----- Page excerpt

Mukesh Bhatt (born 5 June 1952) is an Indian film producer and actor who has produced several Bollywood films. He is the younger brother of Mahesh Bhatt, and also the co-owner of the production company Vishesh Films, set up in 1986. He is the uncle of Pooja Bhatt, Rahul Bhatt, Shaheen Bhatt, Emraan Hashmi and Alia Bhatt.

Personal life
Bhatt is the son of Nanabhai Bhatt (1915–1999), a Hindi film director and producer. His father was a Gujarati Brahmin and mother a Gujarati Muslim. Nanabhai's brother, Balwant Bhatt (1909–1965) was also a Hindi film director. He is married to Nilima Bhatt. Bhatt has one daughter named Sakshi and a son Vishesh; Vishesh Films was named after him. For 30 years Mukesh along with his brother Mahesh produced movies under the banner of Vishesh films. However owing to differences between the brothers, Mukesh Bhatt took over Vishesh films and in May 2021, it was publicly announced that Mahesh Bhatt was no more associated with the firm.

----------
----- Entries shown

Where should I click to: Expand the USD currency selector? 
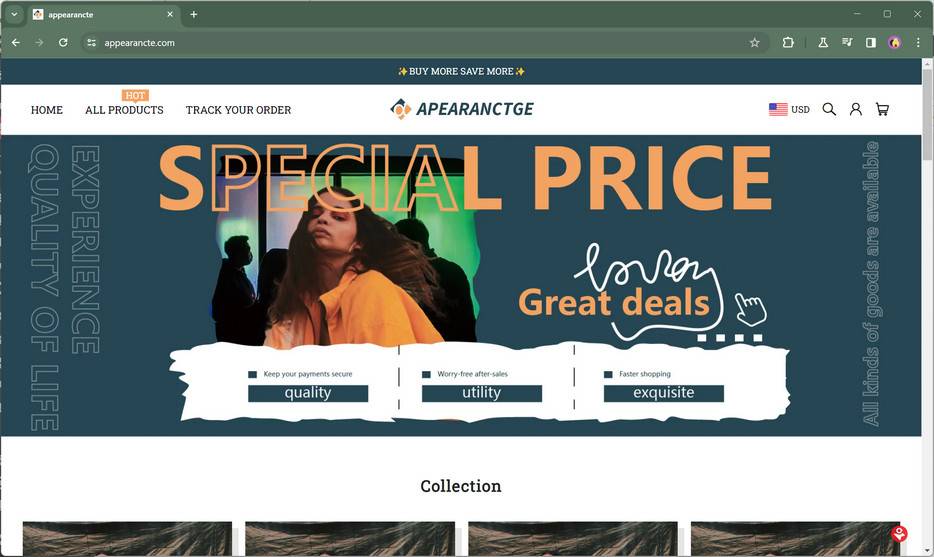coord(789,110)
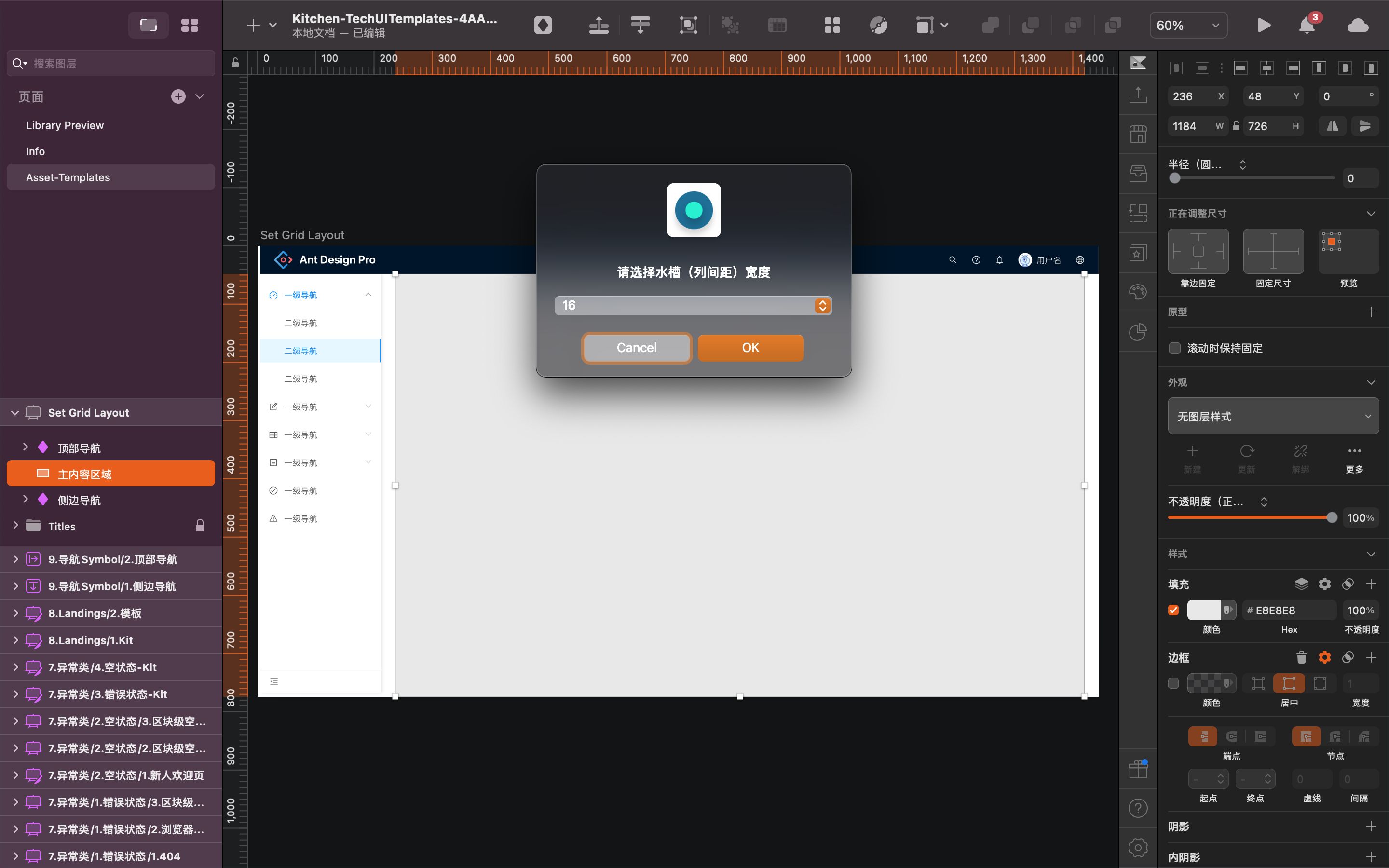Image resolution: width=1389 pixels, height=868 pixels.
Task: Switch to components grid view icon
Action: 190,25
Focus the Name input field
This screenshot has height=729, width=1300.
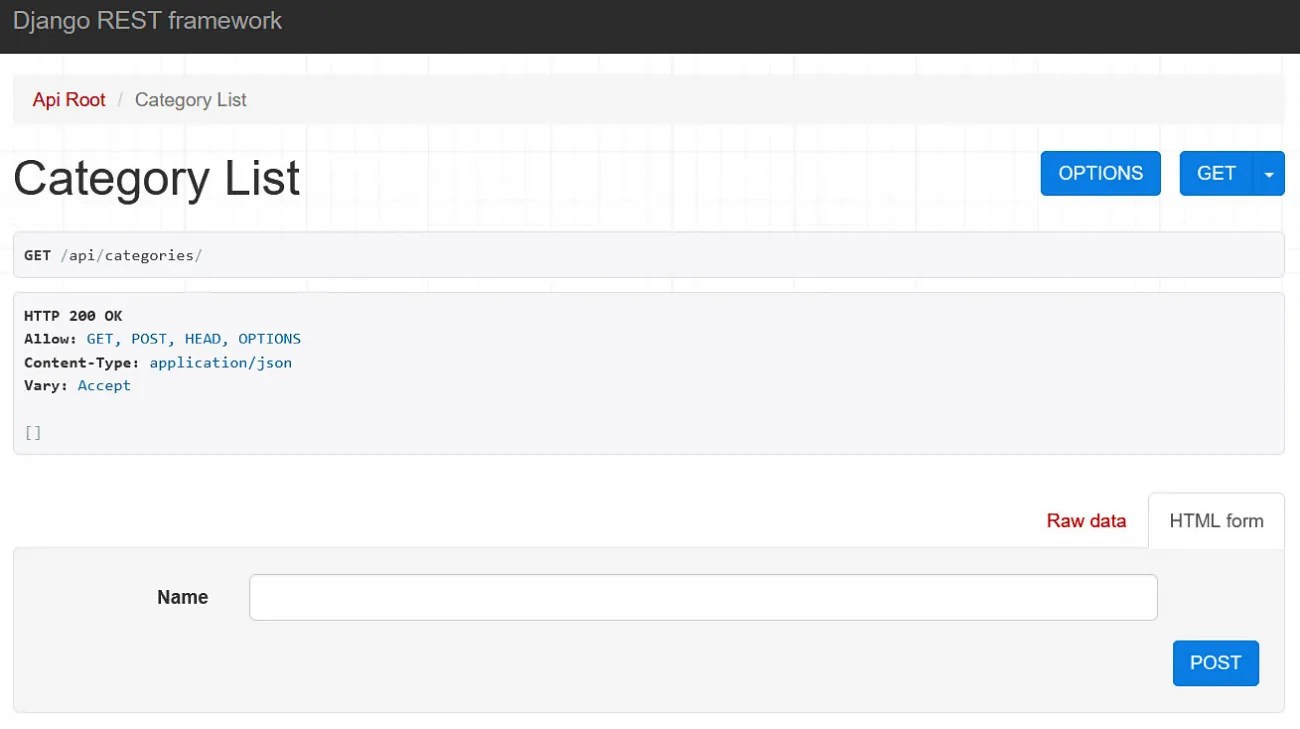(703, 597)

----------

> **What you should do**:
According to the Mukesh Bhatt biography, why did Mukesh Bhatt end up in charge of Vishesh Films by himself? Answer in one to three sentences.

> **Answer to this task**:
Differences arose between Mukesh Bhatt and his brother Mahesh, who had produced films together under the Vishesh Films banner for 30 years. Because of that, Mukesh took over the company, and in May 2021 it was publicly announced that Mahesh was no longer associated with it.